Near told me they were hoping to lead an even more private life. The less online, the less likely the harassment would rear its head and cause more strife. Near seemed optimistic about the future. I was optimistic for their future, too, as much as a relative stranger can be.
“It’ll mostly be emulation stuff from here on out, but if something’s particularly interesting,” said Near. “I’ll let you know.”
The next time I would think about Near would be this Saturday night, as I settled into bed. I briefly looked at Twitter, upon which I found a number of people contacting me about Near, wondering if I could get in touch with them. The concerning tweets had gone out, and at the time, there was still optimism that the tragic fate suggested in them could maybe be avoided.
I only had an email address for Near, and so I wrote a quick note, hoping against hope.
“Hey, I saw your tweets, and I’m really concerned,” I wrote at 12:06 am on Saturday night. “Are you okay? What can I do to help?”
I never heard back. My heart breaks, and you’re left with the question of: “OK, what now?”
Kiwi Farms has, so far, proven unshakable because the nature of the web makes taking anything down difficult. The platform was last in the news for hosting and refusing to take down videos of the 2019 Christchurch mass shooting in New Zealand that left 51 dead and injured 41 more. New Zealand ISPs ended up blocking Kiwi Farms, but that does little for the rest of the world.
“Near did not commit suicide,” wrote an anonymous friend of Near, whose story was shared by the aforementioned hacker Hector Martin. “Near was murdered. Victim of a lifetime of harassment. After an abusive childhood, and followed by community toxicity, Near was eventually targeted by Kiwi Farms. Members of that website make a sport of preying on the less fortunate, on those in positions liable to being emotionally abused. And they do so relentlessly. From the comfort of anonymity, of sitting in front of their computer thousands of kilometers away, they take glee in slowly destroying the psyche of others, bit by bit. To death, if possible.”
That same friend called on places like DreamHost, the domain registrar of Kiwi Farms, and Cloudflare, a service for preventing DDoS attacks, to take action. Cloudflare did not respond to a request for comment to Waypoint, but DreamHost did. The company said it was the registrar for Kiwi Farms, but said it does “not host this website or its content on our servers.”
A DreamHost representative pointed out that Kiwi Farms uses Cloudflare’s technology to hide its actual hosting company, and noted it would “review and forward any abuse reports submitted at https://www.cloudflare.com/abuse to the site’s current web host and website owner.”

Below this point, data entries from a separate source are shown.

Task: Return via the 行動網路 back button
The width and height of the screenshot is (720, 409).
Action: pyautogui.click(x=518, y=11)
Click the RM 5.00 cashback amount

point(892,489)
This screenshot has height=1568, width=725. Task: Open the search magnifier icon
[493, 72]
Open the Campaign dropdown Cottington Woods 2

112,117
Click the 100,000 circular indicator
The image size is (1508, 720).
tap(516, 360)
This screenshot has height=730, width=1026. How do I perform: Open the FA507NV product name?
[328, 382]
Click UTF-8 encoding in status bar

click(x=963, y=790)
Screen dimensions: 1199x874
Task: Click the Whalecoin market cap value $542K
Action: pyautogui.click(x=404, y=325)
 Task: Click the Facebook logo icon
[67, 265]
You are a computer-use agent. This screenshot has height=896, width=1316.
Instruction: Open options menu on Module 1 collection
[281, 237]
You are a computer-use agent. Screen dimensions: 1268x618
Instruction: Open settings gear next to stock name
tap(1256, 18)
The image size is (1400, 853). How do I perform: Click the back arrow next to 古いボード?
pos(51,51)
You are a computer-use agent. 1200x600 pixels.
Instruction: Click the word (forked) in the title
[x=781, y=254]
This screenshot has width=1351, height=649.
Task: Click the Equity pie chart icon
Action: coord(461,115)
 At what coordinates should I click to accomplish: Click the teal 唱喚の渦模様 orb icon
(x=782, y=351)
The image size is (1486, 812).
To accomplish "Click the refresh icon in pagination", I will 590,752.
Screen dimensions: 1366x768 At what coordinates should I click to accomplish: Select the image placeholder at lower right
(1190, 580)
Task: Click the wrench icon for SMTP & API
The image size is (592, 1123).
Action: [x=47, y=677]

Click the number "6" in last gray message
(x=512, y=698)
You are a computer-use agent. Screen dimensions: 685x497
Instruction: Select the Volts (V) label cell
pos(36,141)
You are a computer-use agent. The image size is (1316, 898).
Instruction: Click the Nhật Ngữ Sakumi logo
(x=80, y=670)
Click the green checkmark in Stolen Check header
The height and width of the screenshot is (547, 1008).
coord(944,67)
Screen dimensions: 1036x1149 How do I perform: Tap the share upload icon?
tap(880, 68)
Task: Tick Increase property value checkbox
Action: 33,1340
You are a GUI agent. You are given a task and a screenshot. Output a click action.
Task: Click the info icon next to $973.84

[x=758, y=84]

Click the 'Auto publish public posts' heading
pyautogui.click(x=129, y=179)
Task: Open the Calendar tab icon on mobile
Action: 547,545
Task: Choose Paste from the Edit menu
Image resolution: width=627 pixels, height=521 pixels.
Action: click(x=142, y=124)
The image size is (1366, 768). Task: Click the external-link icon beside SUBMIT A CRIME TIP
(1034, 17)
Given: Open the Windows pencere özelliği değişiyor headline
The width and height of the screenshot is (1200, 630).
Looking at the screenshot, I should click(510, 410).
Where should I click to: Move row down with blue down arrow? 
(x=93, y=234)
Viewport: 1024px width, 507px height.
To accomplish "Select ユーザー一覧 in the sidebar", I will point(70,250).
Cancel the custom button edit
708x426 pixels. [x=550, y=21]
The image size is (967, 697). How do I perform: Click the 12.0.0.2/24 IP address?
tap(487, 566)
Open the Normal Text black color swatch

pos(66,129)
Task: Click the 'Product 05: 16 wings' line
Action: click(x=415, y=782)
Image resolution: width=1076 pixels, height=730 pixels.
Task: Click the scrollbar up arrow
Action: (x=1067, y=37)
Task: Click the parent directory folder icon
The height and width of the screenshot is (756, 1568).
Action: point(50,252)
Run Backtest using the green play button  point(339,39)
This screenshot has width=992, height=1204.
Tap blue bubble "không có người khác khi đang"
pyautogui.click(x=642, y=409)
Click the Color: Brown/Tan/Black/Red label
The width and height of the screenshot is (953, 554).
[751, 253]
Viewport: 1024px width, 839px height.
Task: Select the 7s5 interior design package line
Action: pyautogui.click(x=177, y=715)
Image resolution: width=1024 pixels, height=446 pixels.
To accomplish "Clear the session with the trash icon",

The catch-22 here, of course, is that Cloudflare would be explicitly promising that another company will forward your report of abuse to the owner of a website whose entire purpose is to enact abuse. Even going through the motions of attempting to report Kiwi Farms could open people to harassment.
DreamHost also recommended people contact the FBI, and said it works “regularly with law enforcement on a variety of issues pertaining to user-generated content.”
That might be true, but Kiwi Farms is still alive and Near is dead.
“The internet is not a game,” wrote Near. “It’s real life. I’m a real person. This stuff really hurts.”